▶ **TO DO**
Copy out the entries that follow, unchanged.
^^^^
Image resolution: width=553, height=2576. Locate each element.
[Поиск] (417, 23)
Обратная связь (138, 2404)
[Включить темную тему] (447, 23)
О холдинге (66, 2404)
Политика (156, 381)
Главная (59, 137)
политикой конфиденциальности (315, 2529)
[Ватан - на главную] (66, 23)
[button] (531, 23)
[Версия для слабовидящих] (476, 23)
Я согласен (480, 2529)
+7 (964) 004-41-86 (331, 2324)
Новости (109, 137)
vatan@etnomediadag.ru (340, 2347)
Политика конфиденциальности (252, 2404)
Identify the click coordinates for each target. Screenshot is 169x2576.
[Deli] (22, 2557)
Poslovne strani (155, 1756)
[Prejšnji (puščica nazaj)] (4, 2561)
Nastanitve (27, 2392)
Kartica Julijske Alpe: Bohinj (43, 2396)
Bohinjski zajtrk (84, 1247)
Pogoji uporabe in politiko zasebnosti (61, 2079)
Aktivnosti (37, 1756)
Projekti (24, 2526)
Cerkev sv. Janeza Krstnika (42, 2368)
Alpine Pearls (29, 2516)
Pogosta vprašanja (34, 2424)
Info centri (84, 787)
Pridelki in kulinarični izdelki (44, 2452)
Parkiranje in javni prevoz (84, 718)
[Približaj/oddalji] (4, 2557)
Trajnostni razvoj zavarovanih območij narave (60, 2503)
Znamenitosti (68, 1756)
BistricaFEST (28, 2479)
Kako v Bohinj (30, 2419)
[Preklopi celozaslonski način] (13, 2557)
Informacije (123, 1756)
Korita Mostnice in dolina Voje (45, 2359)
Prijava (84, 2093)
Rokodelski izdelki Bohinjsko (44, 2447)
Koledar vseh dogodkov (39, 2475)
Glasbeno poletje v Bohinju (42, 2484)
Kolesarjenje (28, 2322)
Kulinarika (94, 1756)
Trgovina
^^^^
▶ **EXERCISE SOLUTION**
Image resolution: width=553, height=2576. Locate each element.
[Поиск] (417, 23)
Обратная связь (138, 2404)
[Включить темную тему] (447, 23)
О холдинге (66, 2404)
Политика (156, 381)
Главная (59, 137)
политикой конфиденциальности (315, 2529)
[Ватан - на главную] (66, 23)
[button] (531, 23)
[Версия для слабовидящих] (476, 23)
Я согласен (480, 2529)
+7 (964) 004-41-86 (331, 2324)
Новости (109, 137)
vatan@etnomediadag.ru (340, 2347)
Политика конфиденциальности (252, 2404)
Identify the click coordinates for each target. Screenshot is 169x2576.
[Deli] (22, 2557)
Poslovne strani (155, 1756)
[Prejšnji (puščica nazaj)] (4, 2561)
Nastanitve (27, 2392)
Kartica Julijske Alpe: Bohinj (43, 2396)
Bohinjski zajtrk (84, 1247)
Pogoji uporabe in politiko zasebnosti (61, 2079)
Aktivnosti (37, 1756)
Projekti (24, 2526)
Cerkev sv. Janeza Krstnika (42, 2368)
Alpine Pearls (29, 2516)
Pogosta vprašanja (34, 2424)
Info centri (84, 787)
Pridelki in kulinarični izdelki (44, 2452)
Parkiranje in javni prevoz (84, 718)
[Približaj/oddalji] (4, 2557)
Trajnostni razvoj zavarovanih območij narave (60, 2503)
Znamenitosti (68, 1756)
BistricaFEST (28, 2479)
Kako v Bohinj (30, 2419)
[Preklopi celozaslonski način] (13, 2557)
Informacije (123, 1756)
Korita Mostnice in dolina Voje (45, 2359)
Prijava (84, 2093)
Rokodelski izdelki Bohinjsko (44, 2447)
Koledar vseh dogodkov (39, 2475)
Glasbeno poletje v Bohinju (42, 2484)
Kolesarjenje (28, 2322)
Kulinarika (94, 1756)
Trgovina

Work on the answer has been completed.